◆ **WHAT IS EXPECTED**
Please copy the records from the line with "The height and" up to and including the line with "Select the SUI".

◆ **EXTRACTED ENTRIES**

+++

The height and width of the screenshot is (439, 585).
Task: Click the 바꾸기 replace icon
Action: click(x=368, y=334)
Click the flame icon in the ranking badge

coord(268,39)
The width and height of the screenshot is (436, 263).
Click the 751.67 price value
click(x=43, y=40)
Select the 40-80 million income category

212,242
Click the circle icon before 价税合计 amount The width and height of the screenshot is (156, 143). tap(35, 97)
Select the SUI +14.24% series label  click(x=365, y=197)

+++

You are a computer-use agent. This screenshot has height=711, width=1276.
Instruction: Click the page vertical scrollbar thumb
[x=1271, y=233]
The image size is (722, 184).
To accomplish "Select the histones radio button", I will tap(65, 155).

+++

◆ **SOLUTION**
The height and width of the screenshot is (439, 585).
Task: Click the 바꾸기 replace icon
Action: click(x=368, y=334)
Click the flame icon in the ranking badge

coord(268,39)
The width and height of the screenshot is (436, 263).
Click the 751.67 price value
click(x=43, y=40)
Select the 40-80 million income category

212,242
Click the circle icon before 价税合计 amount The width and height of the screenshot is (156, 143). tap(35, 97)
Select the SUI +14.24% series label  click(x=365, y=197)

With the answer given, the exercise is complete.